The jobs to be cut are in addition to the 23,000 jobs already cut this year, bringing the total up to 75,000, which is 20% of its staff. The layoffs are by far the largest announced by any of the firms hit by the global economic crisis.

Citigroup Inc. has reported quarterly losses for four straight quarters and has lost more than $20 billion in this last year. Analysts do not expect the financial giant to announce any profits before 2010.

The job cuts will affect Citigroup’s offices around the world, the bank said, adding that it would span many business units, including its retail and investment units. While half of the jobs lost will be done through layoffs, the remaining half would be through the sell-off of business units.

CEO Vikram Pandit made the announcements on Monday. Pandit took over at the helm of Citigroup from former CEO Charles Prince last December, just as the economic crisis was just beginning to weigh in.

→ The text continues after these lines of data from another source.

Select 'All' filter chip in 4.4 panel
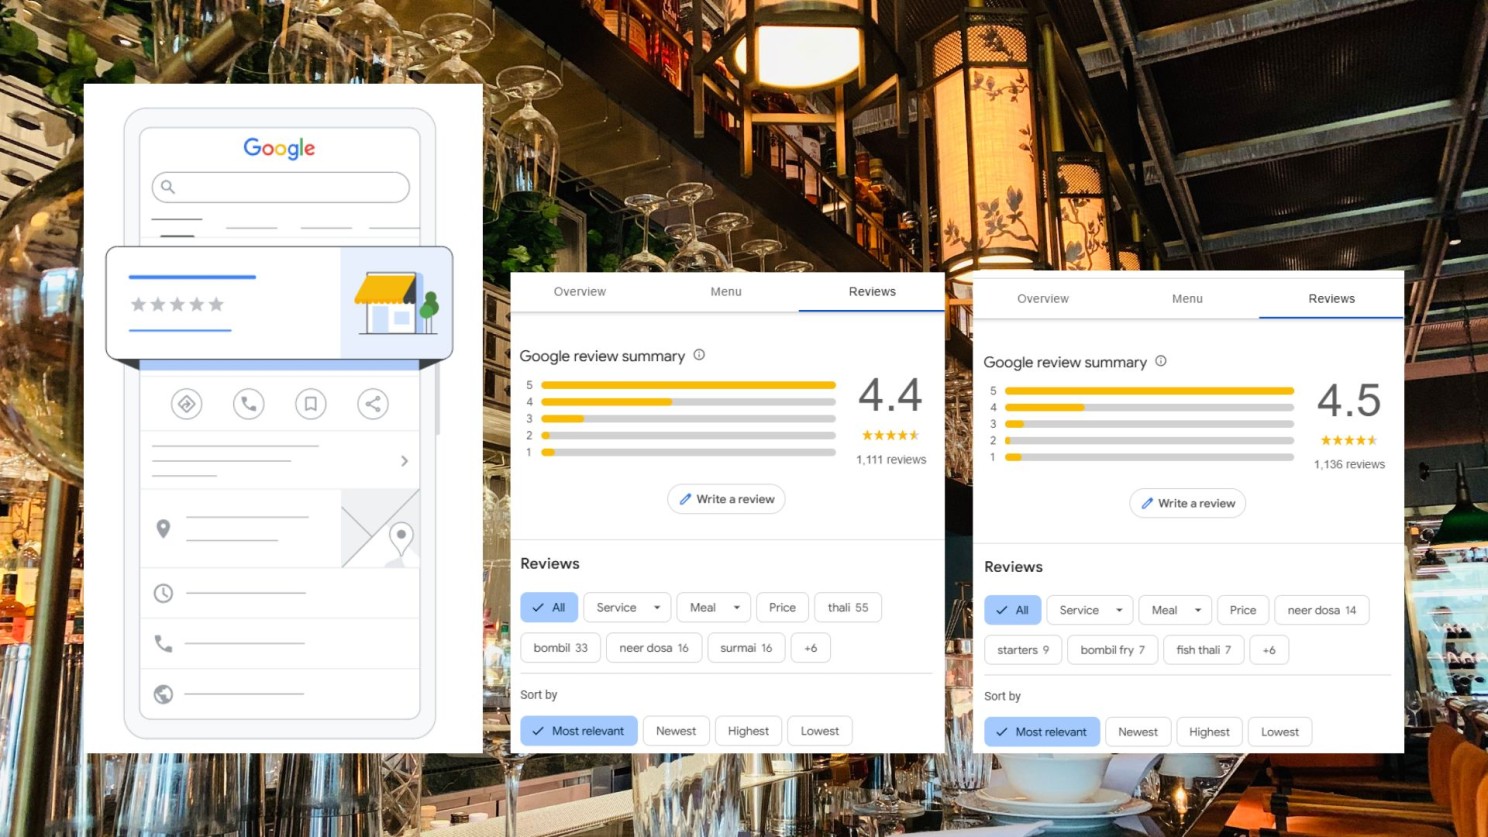Viewport: 1488px width, 837px height. [549, 608]
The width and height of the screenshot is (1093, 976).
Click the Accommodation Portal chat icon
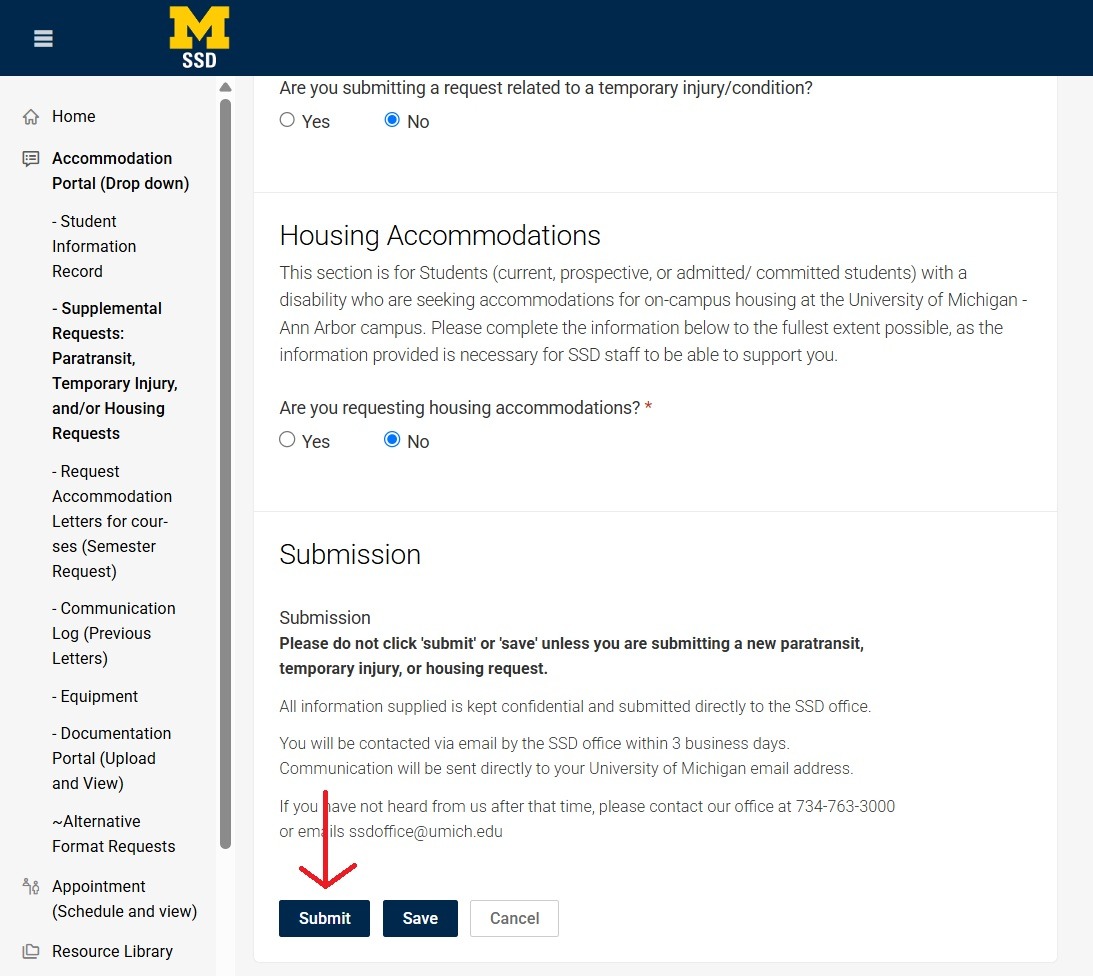point(31,159)
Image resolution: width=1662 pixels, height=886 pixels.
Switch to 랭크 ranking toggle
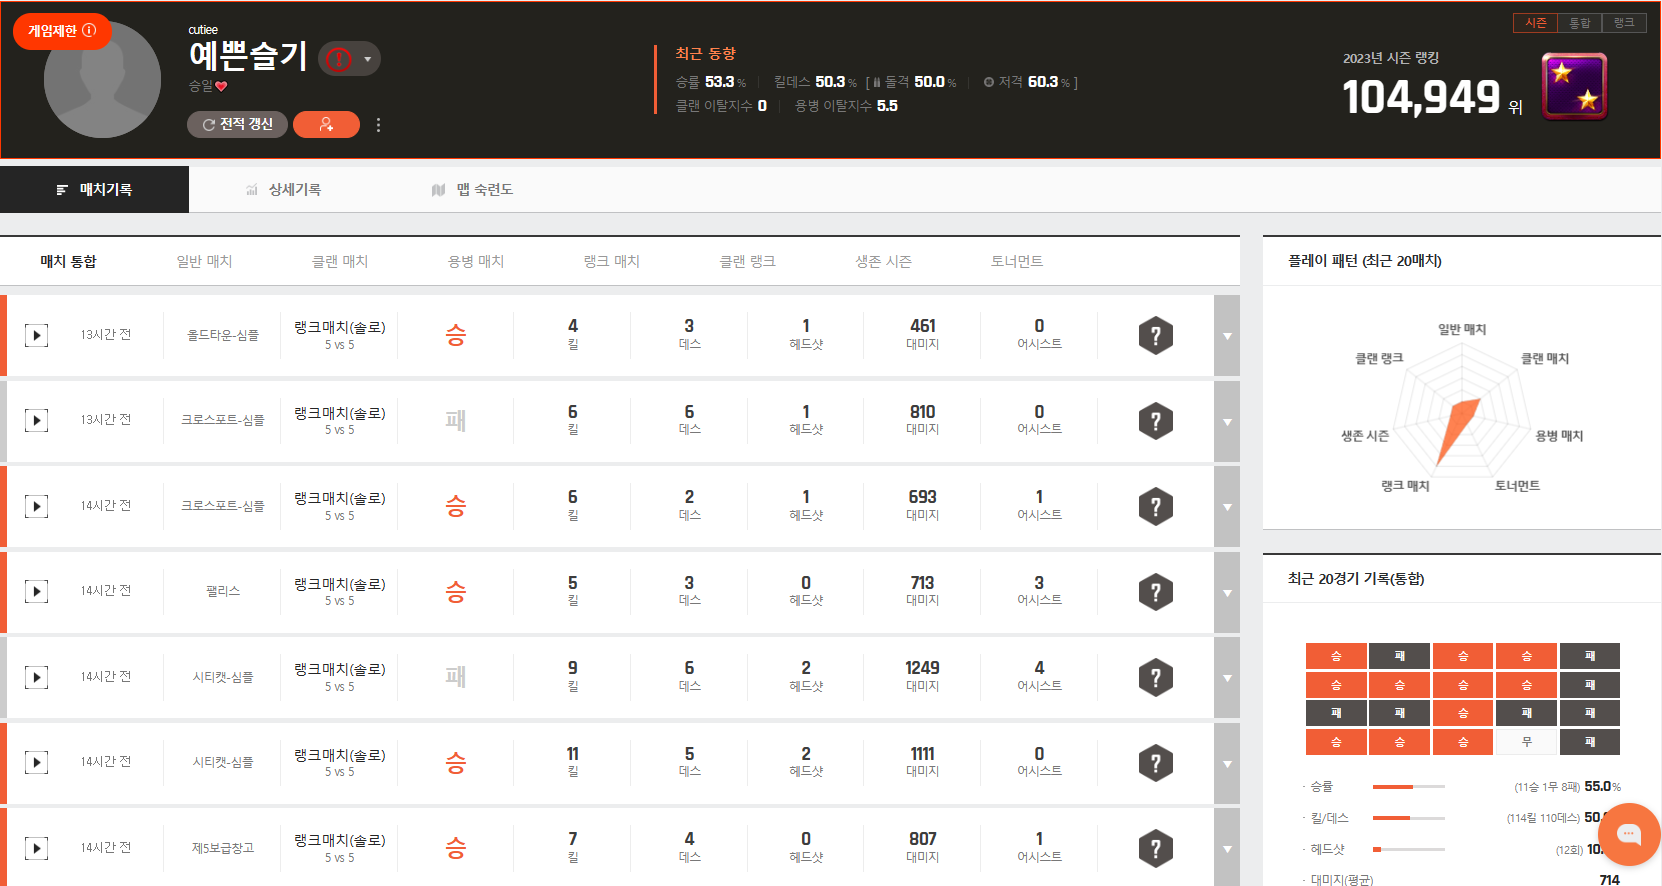[1624, 23]
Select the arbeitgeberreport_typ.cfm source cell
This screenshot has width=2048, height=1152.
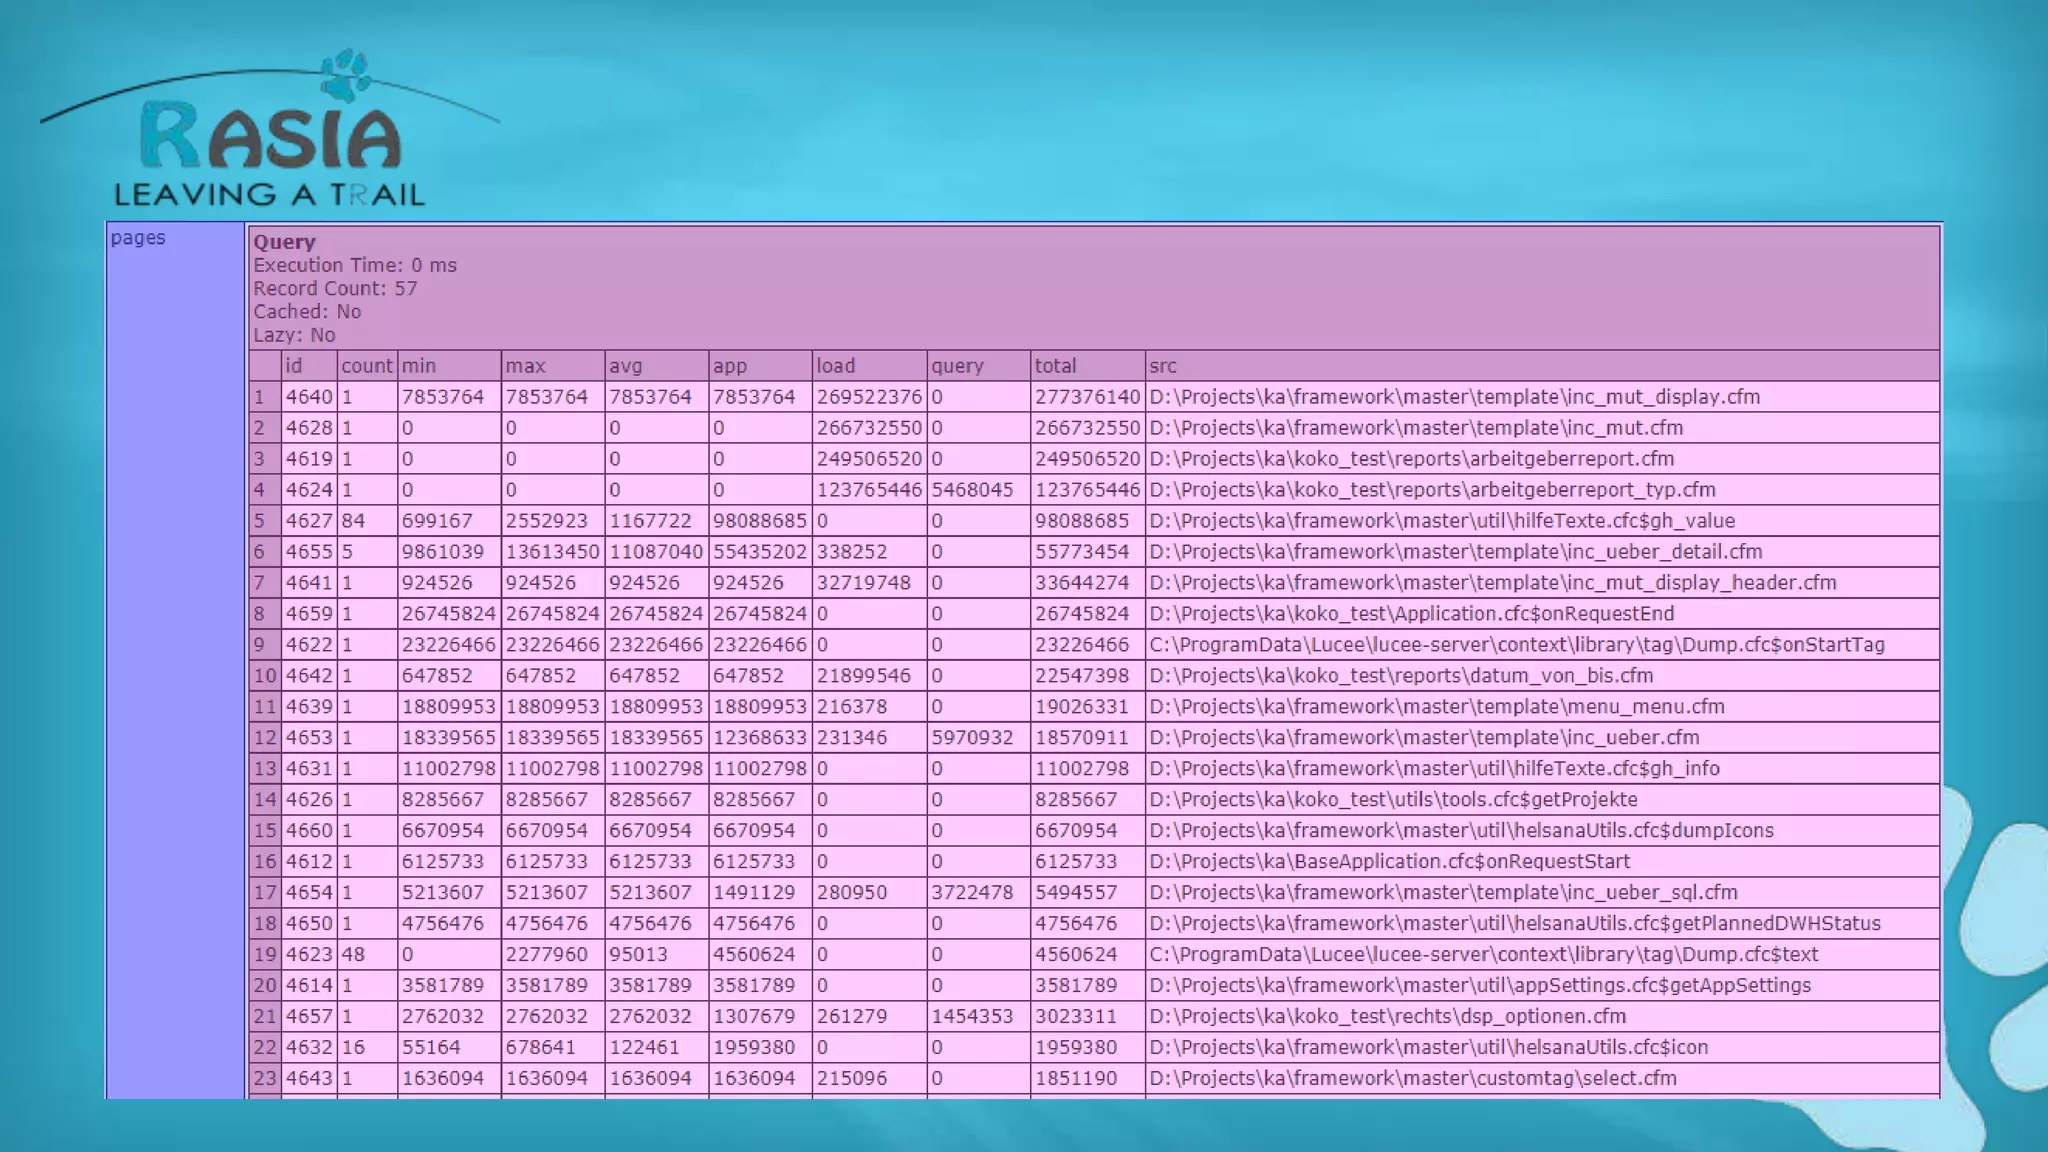(1432, 490)
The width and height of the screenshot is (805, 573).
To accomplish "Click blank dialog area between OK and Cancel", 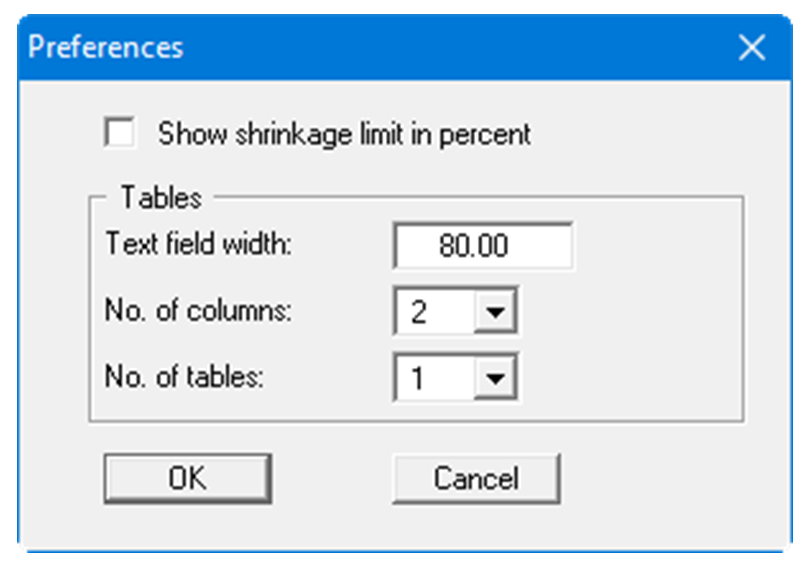I will click(x=332, y=478).
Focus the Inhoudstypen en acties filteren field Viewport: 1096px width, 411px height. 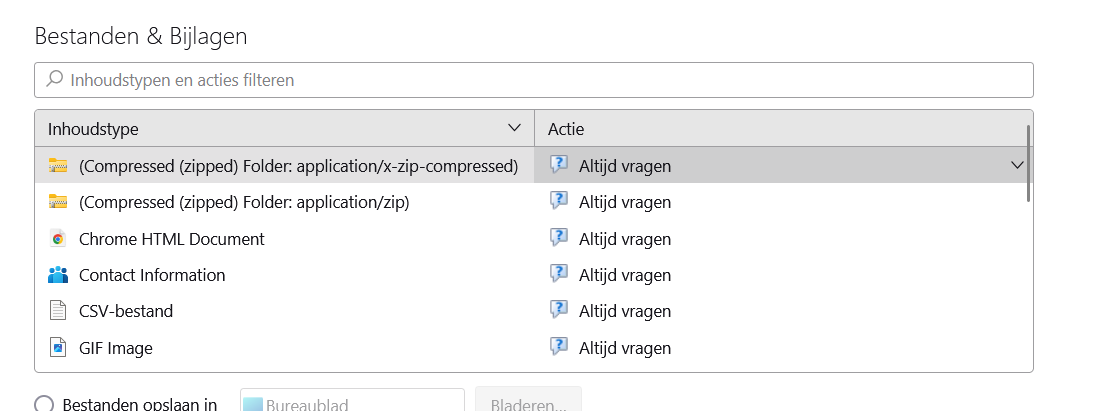point(540,80)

Citigroup says the job cuts will enable it to cut expenses by 20%, down to an estimated $50 billion in 2009. It will bring its number of employees down to 300,000, the same number it had in 2005.

But Citigroup also sounded a positive note. “Underlying business remains strong and revenues have been stable,” it announced.

Citigroup is one of the nine financial institutions receiving assistance from the U.S. Treasury’s bail-out fund. Last month, the Treasury announced that it would inject cash into major U.S. financial institutions, including Citigroup, JPMorgan Chase, Goldman Sachs and Bank of America, with a total of $125 billion.